A tecnologia trouxe mais eficiência e uma maior produção de riqueza. Mas
também, argumentaram vários oradores, desigualdades, tanto no que diz respeito
ao fosso digital que separa o mundo informatizado daquele onde o uso da
Internet e de dispositivos informáticos é escasso, como à distribuição de
riqueza.
“É verdade que a tecnologia está a tornar o bolo maior e que
a criação de riqueza é maior, mas não há nenhuma lei económica que diga que
todos vão beneficiar proporcionalmente”, observou Erik Brynjolfsson,
especialista em economia digital do MIT. O académico afirmou que as revoluções
anteriores, embora tenham obrigado a adaptações que deixaram pessoas para trás,
foram “uma maré que levantou a maioria dos barcos”. Na revolução industrial
anterior, “as máquinas ultrapassaram o trabalho braçal, [mas] o resto da
sociedade adaptou-se: inventámos educação pública para as massas, mudámos o
sistema de segurança social”, lembrou, antes de reconhecer que “foi duro para
muitas pessoas, nem todas se adaptaram imediatamente”.
O problema do dividendo digital
Porém, a realidade é hoje diferente.
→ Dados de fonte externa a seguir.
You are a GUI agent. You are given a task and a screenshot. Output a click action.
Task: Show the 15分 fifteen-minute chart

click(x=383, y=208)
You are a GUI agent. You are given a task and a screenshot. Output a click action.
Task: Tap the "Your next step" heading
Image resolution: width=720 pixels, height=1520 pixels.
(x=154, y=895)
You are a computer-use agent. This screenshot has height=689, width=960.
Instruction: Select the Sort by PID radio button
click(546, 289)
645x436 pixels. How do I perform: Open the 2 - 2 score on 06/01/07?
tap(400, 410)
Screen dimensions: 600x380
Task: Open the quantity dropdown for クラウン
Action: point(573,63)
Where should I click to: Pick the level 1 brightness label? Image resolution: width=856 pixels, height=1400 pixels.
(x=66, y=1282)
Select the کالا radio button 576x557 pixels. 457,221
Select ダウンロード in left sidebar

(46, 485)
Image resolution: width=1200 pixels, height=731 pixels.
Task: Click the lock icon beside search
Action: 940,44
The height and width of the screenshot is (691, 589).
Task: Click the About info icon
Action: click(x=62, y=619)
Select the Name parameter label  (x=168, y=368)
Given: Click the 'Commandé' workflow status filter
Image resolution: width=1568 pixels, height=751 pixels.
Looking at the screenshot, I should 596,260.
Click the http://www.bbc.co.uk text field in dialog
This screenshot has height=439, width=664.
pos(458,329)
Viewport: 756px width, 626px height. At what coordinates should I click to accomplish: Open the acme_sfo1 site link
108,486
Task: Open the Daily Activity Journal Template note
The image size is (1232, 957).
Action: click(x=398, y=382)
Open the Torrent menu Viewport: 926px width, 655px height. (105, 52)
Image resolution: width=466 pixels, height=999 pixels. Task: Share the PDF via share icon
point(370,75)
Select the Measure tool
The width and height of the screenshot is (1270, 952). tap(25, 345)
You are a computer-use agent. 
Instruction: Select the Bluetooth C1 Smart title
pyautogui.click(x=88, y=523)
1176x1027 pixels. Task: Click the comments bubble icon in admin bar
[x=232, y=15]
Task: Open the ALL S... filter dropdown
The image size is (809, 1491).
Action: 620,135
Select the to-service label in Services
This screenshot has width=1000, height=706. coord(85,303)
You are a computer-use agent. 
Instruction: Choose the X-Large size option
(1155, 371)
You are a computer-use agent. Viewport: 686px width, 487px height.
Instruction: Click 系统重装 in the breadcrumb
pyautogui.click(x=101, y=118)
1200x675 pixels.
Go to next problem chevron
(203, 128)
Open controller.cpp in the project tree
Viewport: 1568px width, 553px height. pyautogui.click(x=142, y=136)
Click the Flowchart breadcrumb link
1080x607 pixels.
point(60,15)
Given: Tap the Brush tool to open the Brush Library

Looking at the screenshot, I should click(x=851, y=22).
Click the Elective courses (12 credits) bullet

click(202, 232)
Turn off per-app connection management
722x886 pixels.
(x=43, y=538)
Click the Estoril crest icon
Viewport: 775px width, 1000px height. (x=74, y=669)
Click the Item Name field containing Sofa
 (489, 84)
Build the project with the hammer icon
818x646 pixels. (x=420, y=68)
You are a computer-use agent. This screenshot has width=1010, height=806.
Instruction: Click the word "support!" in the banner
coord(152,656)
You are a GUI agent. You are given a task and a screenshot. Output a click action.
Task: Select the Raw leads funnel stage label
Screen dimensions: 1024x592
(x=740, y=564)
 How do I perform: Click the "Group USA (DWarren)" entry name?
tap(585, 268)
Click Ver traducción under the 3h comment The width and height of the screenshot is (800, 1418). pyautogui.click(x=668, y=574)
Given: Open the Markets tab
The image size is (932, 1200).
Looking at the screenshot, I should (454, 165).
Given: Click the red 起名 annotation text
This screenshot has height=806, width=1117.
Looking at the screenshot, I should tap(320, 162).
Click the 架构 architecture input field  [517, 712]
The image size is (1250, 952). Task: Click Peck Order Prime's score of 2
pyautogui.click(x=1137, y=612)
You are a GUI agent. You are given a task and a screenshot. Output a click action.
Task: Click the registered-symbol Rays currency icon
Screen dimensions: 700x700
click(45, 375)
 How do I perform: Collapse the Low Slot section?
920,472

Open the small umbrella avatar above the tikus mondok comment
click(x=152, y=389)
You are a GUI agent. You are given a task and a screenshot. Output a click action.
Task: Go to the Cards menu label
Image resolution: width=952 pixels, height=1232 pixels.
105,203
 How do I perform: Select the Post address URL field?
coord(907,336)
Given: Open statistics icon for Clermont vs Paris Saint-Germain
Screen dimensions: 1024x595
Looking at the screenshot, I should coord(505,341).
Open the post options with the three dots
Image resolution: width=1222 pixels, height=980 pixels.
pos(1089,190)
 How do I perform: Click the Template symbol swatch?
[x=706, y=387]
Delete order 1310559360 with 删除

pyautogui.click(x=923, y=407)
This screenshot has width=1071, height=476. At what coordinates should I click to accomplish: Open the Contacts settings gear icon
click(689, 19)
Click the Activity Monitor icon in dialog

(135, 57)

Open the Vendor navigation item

Brynjolfsson referiu
que, nas últimas duas décadas, se estão a gerar grandes assimetrias com a
quantidade de riqueza produzida: “Há um crescimento contínuo de produtividade,
o Produto Interno Bruto está em níveis recorde na maioria dos países, há mais
milionários e multimilionários do que alguma vez vimos. Mas o rendimento
mediano [nos EUA] é agora mais baixo do que no final da década de 1990”.
Uma possível estratégia para lidar com as pessoas cujos trabalhos
sejam substituídos por máquinas veio da boca do presidente executivo da
Microsoft, Satya Nadella. “O desafio de substituição é real. A natureza do
trabalho vai mudar fundamentalmente”, previu o executivo, que gere uma empresa
com 119 mil funcionários e cujos produtos são responsáveis por uma incontável
miríade de postos de trabalho indirectos. “Sinto que a ênfase devem ser as
competências, em vez de nos preocuparmos demasiado com os trabalhos que se vão
perder. Vamos ter de, como sociedade, gastar o dinheiro para educar as pessoas.
Não apenas crianças, mas também as pessoas substituídas a meio da carreira.”
Nadella defendeu que a explosão das tecnologias de
informação e da inteligência artificial está a gerar riqueza sem paralelo. Mas
alinhou com outros oradores ao mostrar-se preocupado com o problema da
distribuição. “Todos precisamos de nos esforçar para criar um dividendo
digital. Vai haver excedente económico criado por causa desta quarta revolução
industrial. A questão é saber o quão bem distribuído vai ser.”
Os países emergentes, cuja economia depende sobretudo de
mão-de-obra fabril e barata, estão entre os que mais sentirão o abalo da
automação nas linhas de montagem e noutros trabalhos que não exigem
qualificações elevadas. No fórum, houve quem lembrasse que a Foxconn (uma
fabricante taiwanesa que trabalha para a Apple e tem fábricas na China e outros
países do sudeste asiático) tem actualmente dez mil robôs a fazerem trabalho
que antes era desempenhado por pessoas e que já anunciou planos para um milhão
de máquinas dentro de três anos (a empresa, no entanto, tem estado descontente
com o desempenho dos robôs e tem contratado mais para fazer a produção
acompanhar as vendas de iPhones).
O milionário empresário indiano Anand Mahindra, que fabrica
tractores e falou no mesmo painel que os executivos da Microsoft e do Facebook,
afirmou que a robotização acabará por impedir a Índia de replicar o modelo
chinês. Mas disse ver oportunidades nas tecnologias da quarta revolução. “Na
Índia, 65% da população ainda está em aldeias. De repente, é possível pôr lá
impressoras 3D. É possível fazer com que sejam todos mecânicos independentes. É
possível ligá-los a clientes, cortar intermediários e ter aldeias
auto-suficientes. Vai haver uma explosão de produtividade”.
Artigo retirado a 20 de Abril de 2017.